そんな伊勢旅行のお土産といえば赤福餅。当時から伊勢土産の定番だったわけです。この赤福餅に関して、僕は苦い思い出があります。 当時の僕の地元小学校の修学旅行では、事前に申し込まないと赤福餅が買えませんでした。事前に”赤福餅は生ものですから大勢の修学旅行生が一気に買うことができない、事前に予約して購入するようにしなさい”というなことを言われていたのです。 僕はここで大きなミスをしてしまいました。それは、事前に赤福餅を予約するのを忘れていたのです。そのため、友達が赤福餅のピンク色のパッケージの箱を何個も貰っているのを尻目に一人寂しく、赤福餅を買えないまま伊勢を後にした苦い思い出。 食べ物の恨みというわけではないのですが、修学旅行から自宅へ戻るや否や、家族に旅行のことよりも赤福餅を買えなかった悔しさを訴える始末。両親は僕が赤福餅を買えなかった悔しい気持ちを察してか、翌日には大阪の某デパートで赤福餅を買ってくれたのです。
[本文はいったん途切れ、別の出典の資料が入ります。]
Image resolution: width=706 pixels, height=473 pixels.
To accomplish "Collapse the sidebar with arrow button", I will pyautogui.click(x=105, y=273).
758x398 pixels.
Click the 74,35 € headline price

実は、僕が赤福餅を食べたのはこの時が初めてでした。ピンク色の包装紙を取り、箱を開けるとアンコの山がきれいに並んでいる赤福餅。付いていた木のヘラで一山すくってみると、底にモチがあり、その上にアンコがのっかっています。甘さはどちらかというと控えめですが、上品な味。柔らかいが適度なこしのある餅と絶妙な取り合わせです。アンコは山の形、もしくは波の形のように見えますが、何でも一つ一つ指で作っているようで手作りの温かみを感じる形です。
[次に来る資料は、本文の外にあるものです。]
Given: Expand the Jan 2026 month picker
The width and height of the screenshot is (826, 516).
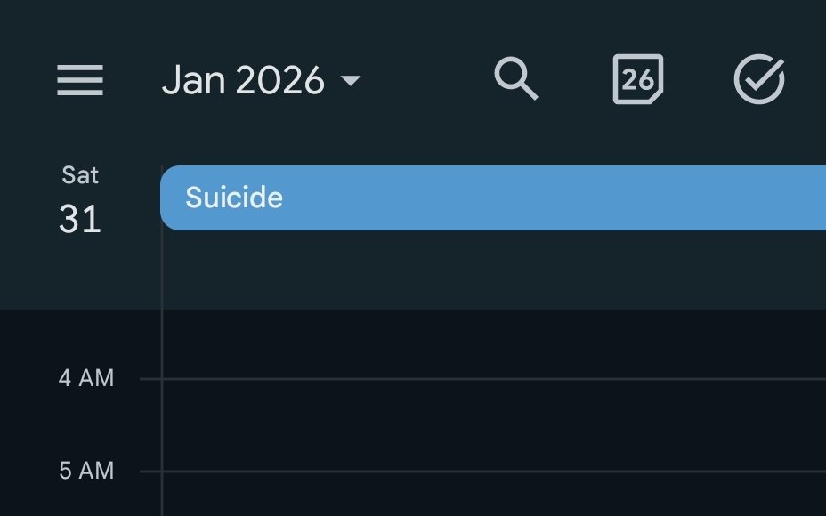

かつて日本マクドナルドの会長であった藤田 田は“人の食べ物の好みは幼少時に食べた食べ物によって決まる”というような趣旨のことを言っていましたが、これは確かに食習慣に関する核心を突いた言葉だと思います。僕にとって小学校6年生の時に食べた赤福餅は今もなお好物の一つとして、機会あるごとに食べ続けている食べ物です。
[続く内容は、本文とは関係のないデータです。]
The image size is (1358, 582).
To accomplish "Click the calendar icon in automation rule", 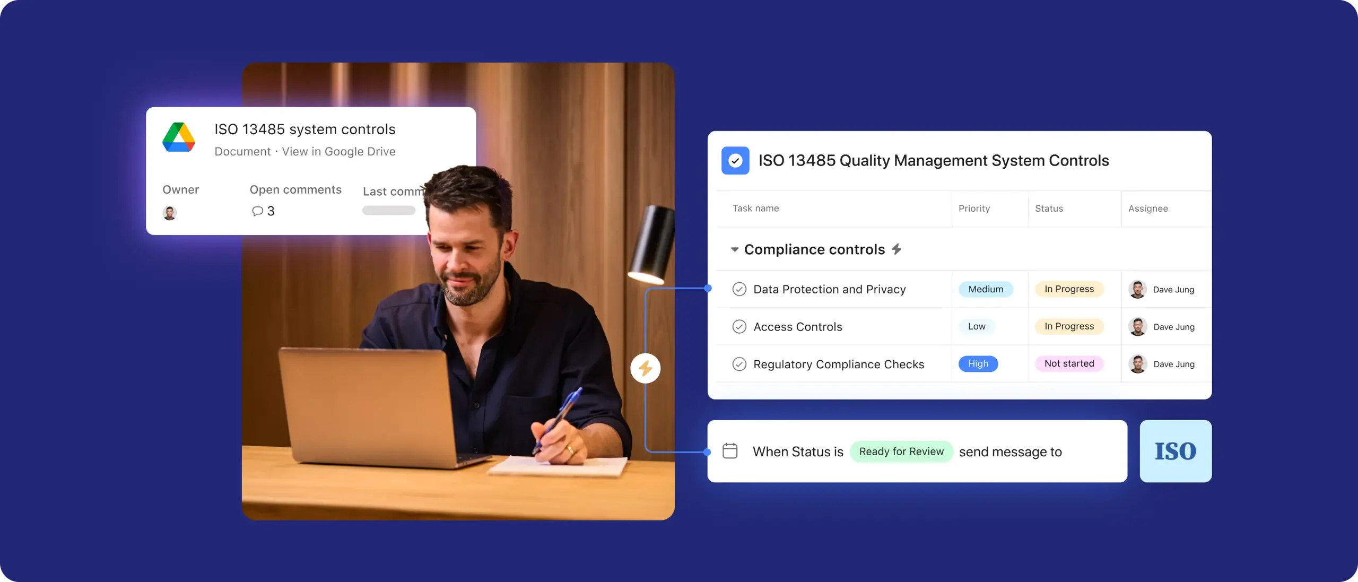I will pyautogui.click(x=731, y=450).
以降、僕は機会があれば赤福餅を食べてきました。赤福餅は伊勢名物ではありますが、わざわざ伊勢に出向いて購入する必要はありません。大阪近郊のデパートのお菓子売り場へ行けば、確実に赤福餅を買うことが出来るのです。 赤福餅の類似品も数多くありますが、どれも正真正銘の赤福餅に比べれば質は劣ります。赤福は赤福でしか味わえない個性的な味があるのです。このことは単に僕だけでなく、多くの人が認めていることです。長年、伊勢名物、伊勢の土産物の定番として人気が高いことからも容易に想像できることでしょう。
現在、赤福餅が偽装で問題となっているのは皆さんもご存知のことでしょう。いろいろと製品の偽装が発覚するにつれ、会社ぐるみで行っていたことが明らかとなり、多くの批判が起こり、立ち入り検査が行われています。当然のことながら、赤福餅を製造、販売している赤福は営業停止状態となっており、赤福餅も製造されておりません。 生菓子として最も厳正に対処しなければならない製品管理がいい加減にされ、しかも常態化していたわけですから、赤福の販売停止もやむをえないところでしょう。 会社のいい加減な品質管理は大いに批判されるべきでしょうが、僕のように赤福に対して思い入れのある人たちも少なくないはずです。赤福餅は単にお菓子というだけでなく、多くの人に愛され、歴史もある。伊勢の文化的な側面もあるお菓子ではないかと僕は思うのです。
一日も早く、偽装問題の真相が明らかにされ、経営陣の刷新、製品管理体制をしっかりと見直し、今後消費者を裏切るようなことがないようになった上で、再度赤福餅が販売されることを願って止みません。少なくとも僕は、再び赤福餅が食べることができることを信じています。